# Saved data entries
--- START ---

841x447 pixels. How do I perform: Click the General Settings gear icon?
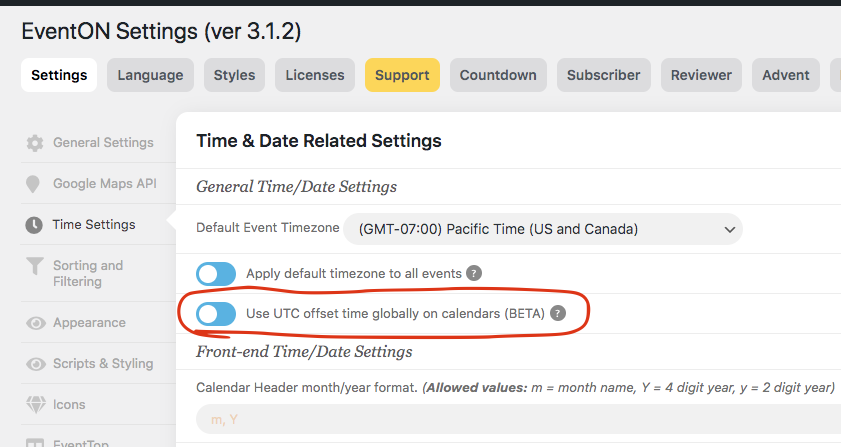point(35,143)
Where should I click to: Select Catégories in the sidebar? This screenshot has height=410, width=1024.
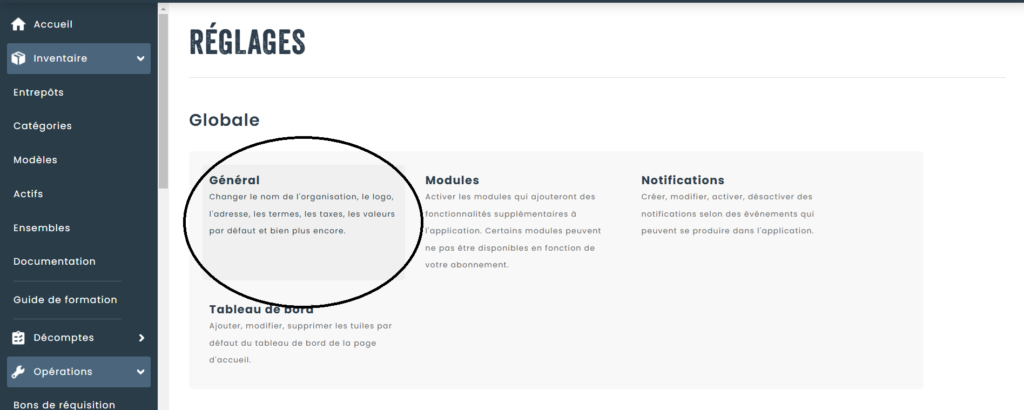click(42, 126)
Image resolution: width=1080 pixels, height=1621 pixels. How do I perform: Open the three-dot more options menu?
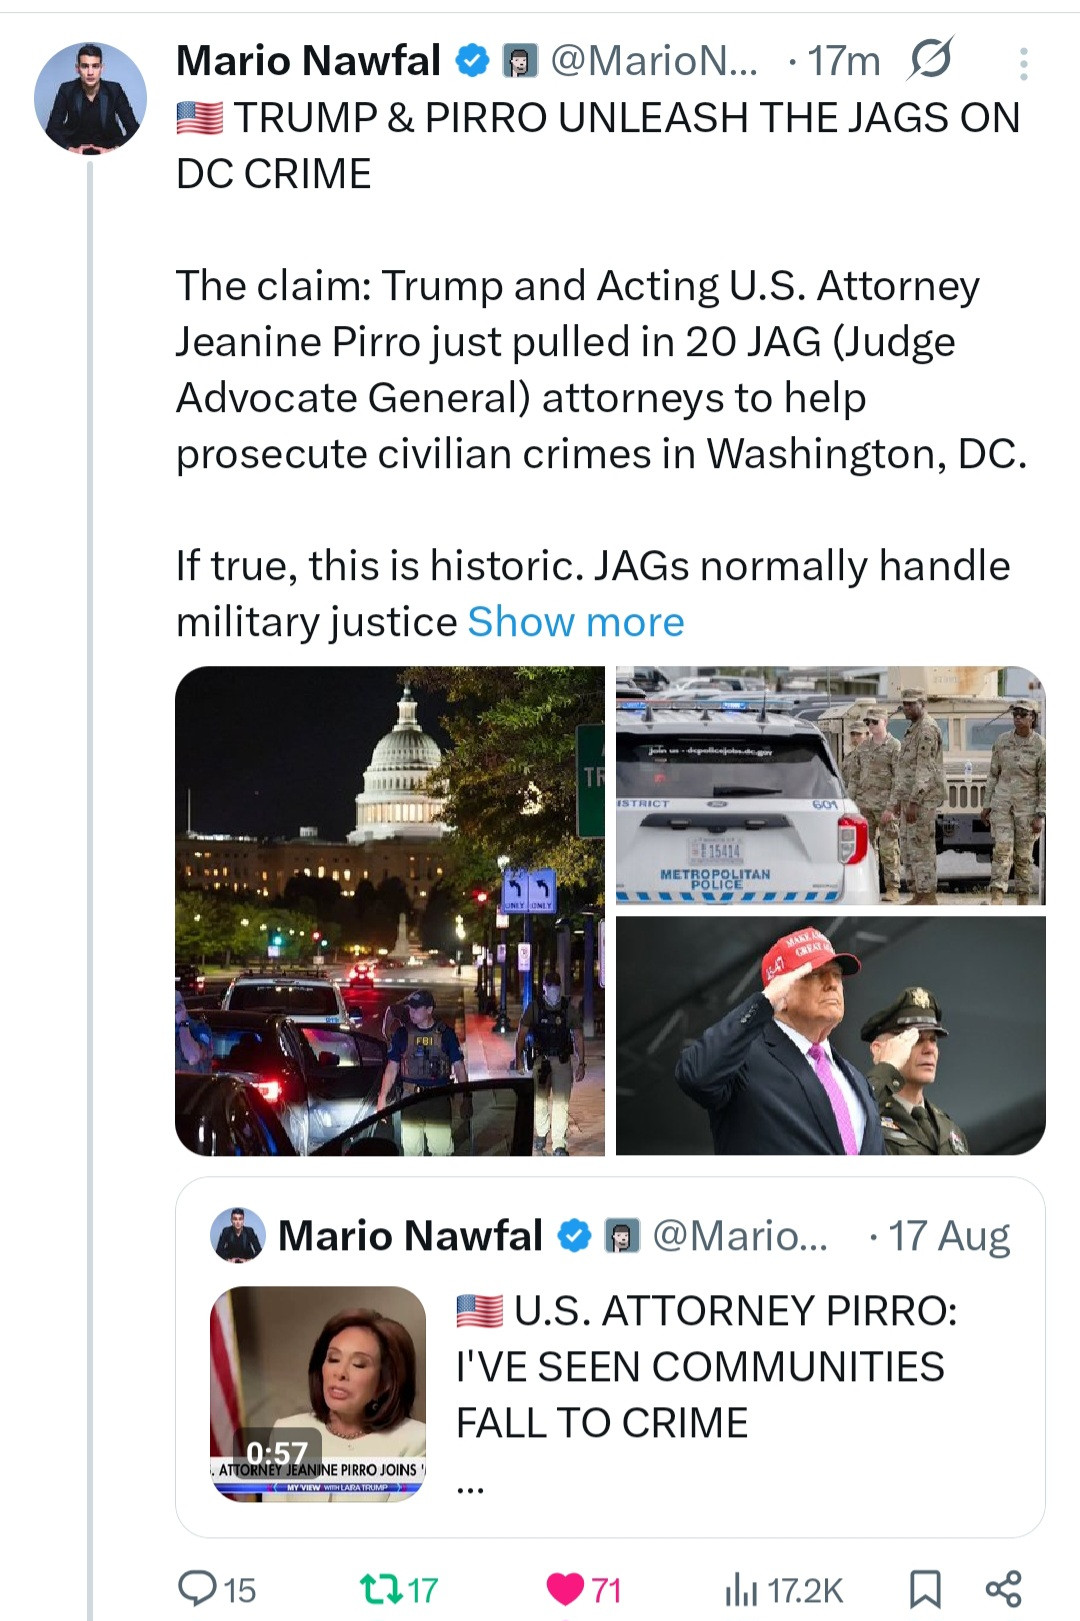point(1023,64)
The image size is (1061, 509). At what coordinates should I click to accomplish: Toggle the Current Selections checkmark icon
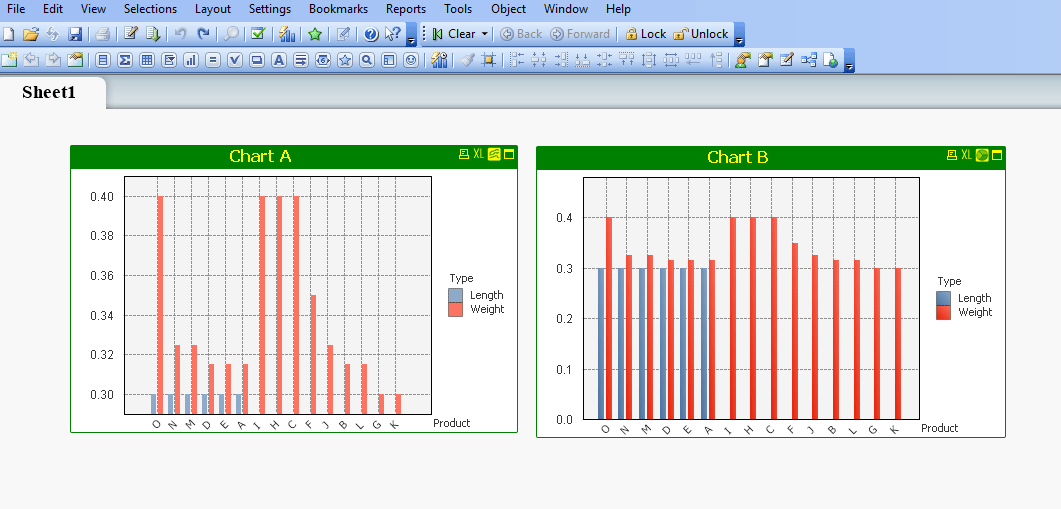click(x=257, y=34)
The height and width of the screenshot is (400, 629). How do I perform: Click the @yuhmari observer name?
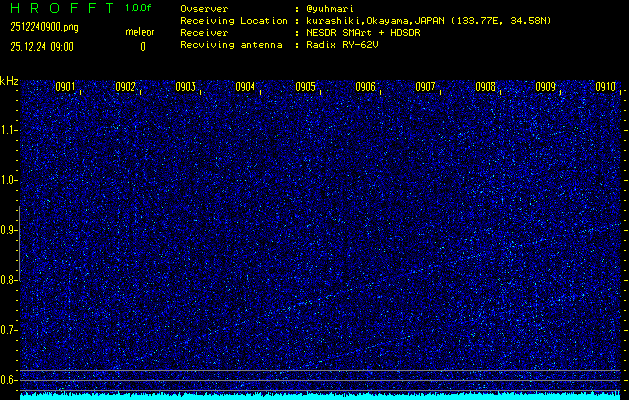click(x=332, y=8)
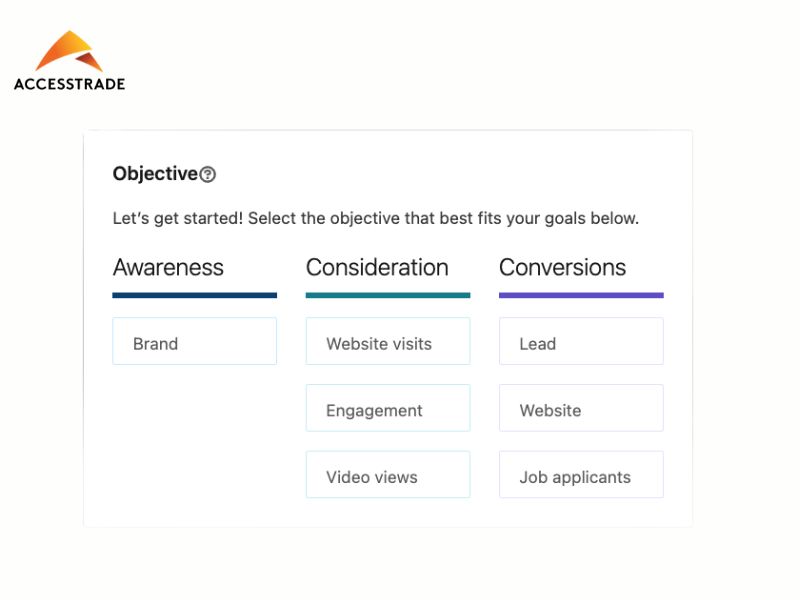Click the Conversions column heading
Image resolution: width=800 pixels, height=600 pixels.
point(562,268)
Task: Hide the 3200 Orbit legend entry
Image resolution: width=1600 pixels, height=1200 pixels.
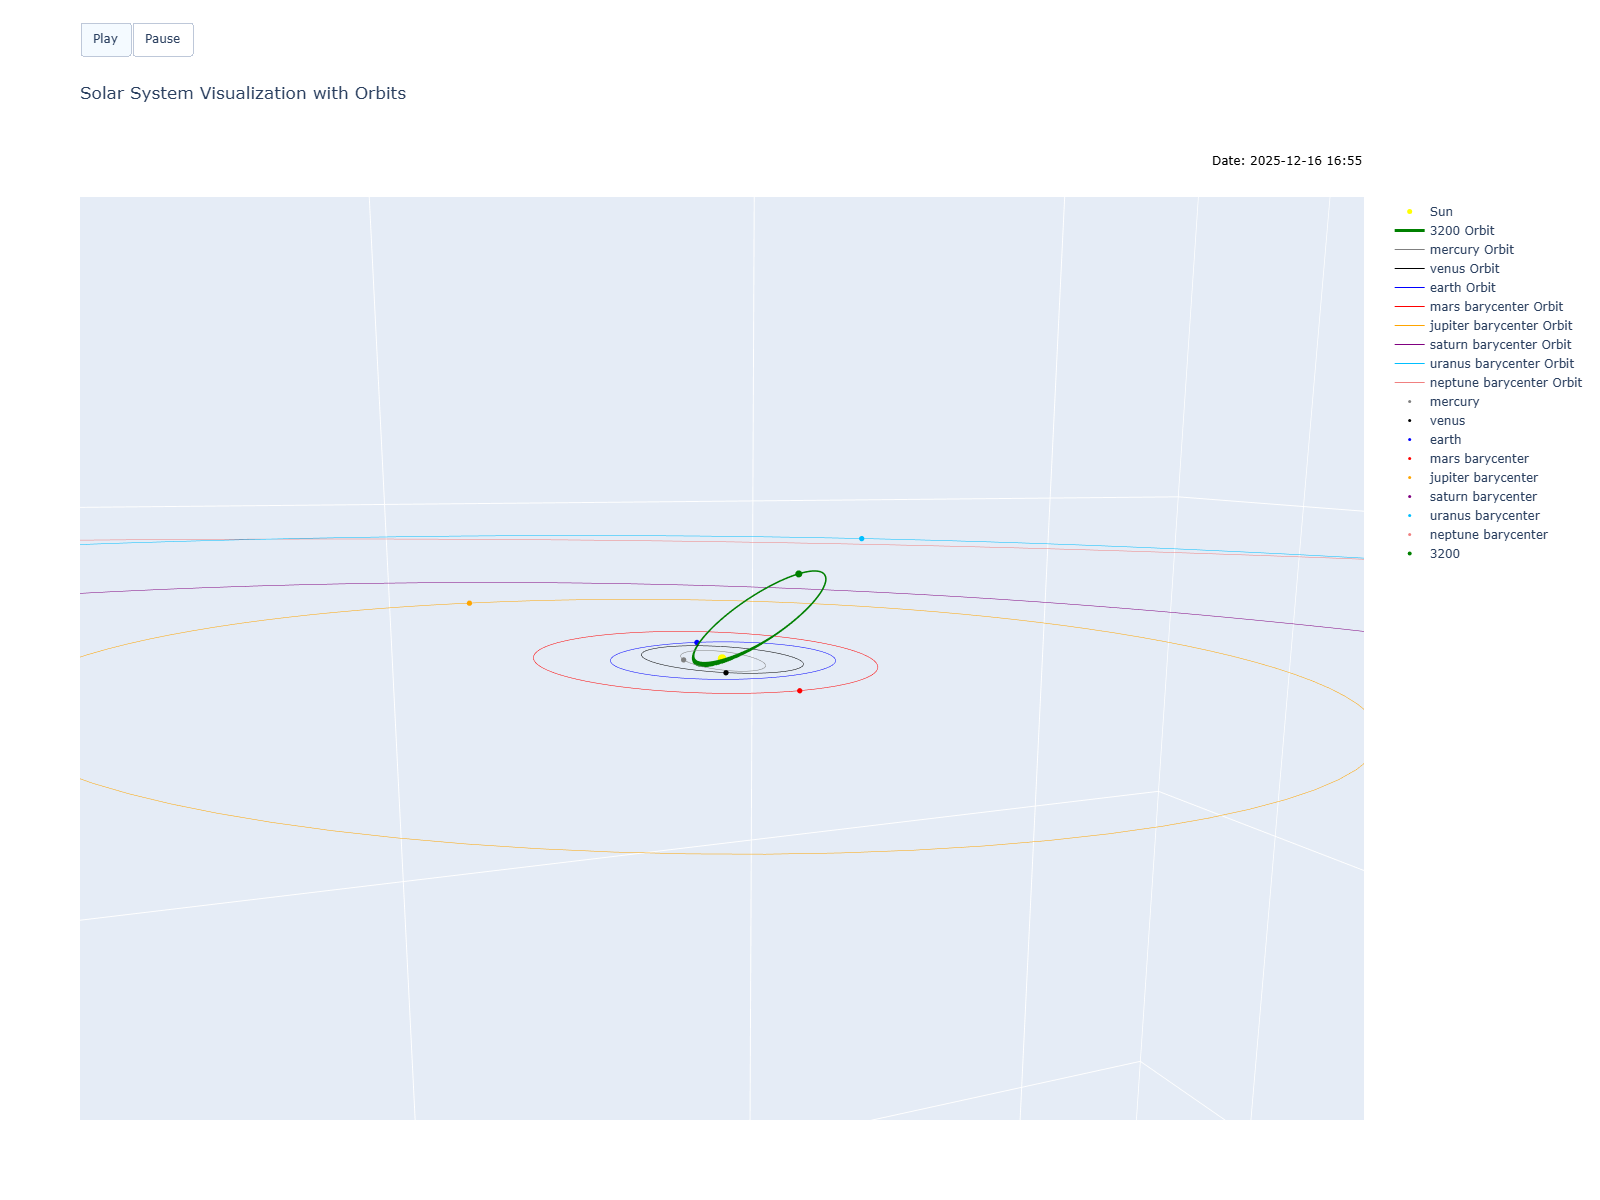Action: 1461,231
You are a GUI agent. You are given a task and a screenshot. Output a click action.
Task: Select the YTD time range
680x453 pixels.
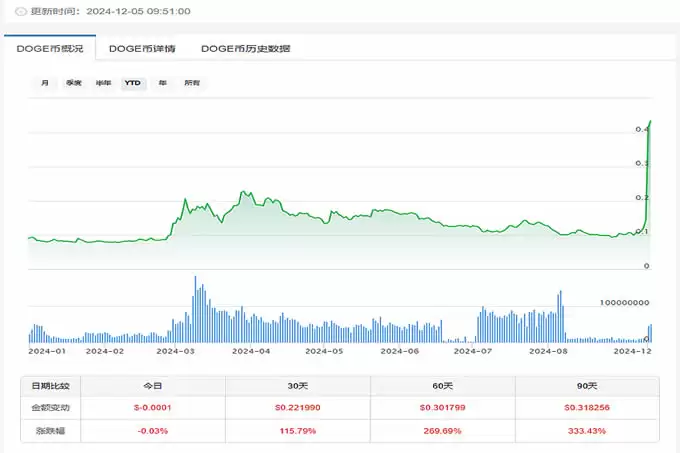click(x=132, y=83)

--- END ---

Each entry should be copied exactly as written, though any pictures stay out.

841x447 pixels. How do I perform: Click the General Settings gear icon?
point(35,143)
Where should I click to: Select Catégories in the sidebar? This screenshot has height=410, width=1024.
click(42, 126)
Image resolution: width=1080 pixels, height=1621 pixels. How do I perform: Open the three-dot more options menu?
point(1023,64)
The image size is (1061, 509). At what coordinates should I click to accomplish: Toggle the Current Selections checkmark icon
click(x=257, y=34)
The height and width of the screenshot is (400, 629). How do I perform: Click the @yuhmari observer name?
click(x=332, y=8)
Click the Conversions column heading
Image resolution: width=800 pixels, height=600 pixels.
point(562,268)
Task: Hide the 3200 Orbit legend entry
Image resolution: width=1600 pixels, height=1200 pixels.
Action: 1461,231
You are a GUI agent. You are given a task and a screenshot. Output a click action.
Task: Select the YTD time range
680x453 pixels.
click(x=132, y=83)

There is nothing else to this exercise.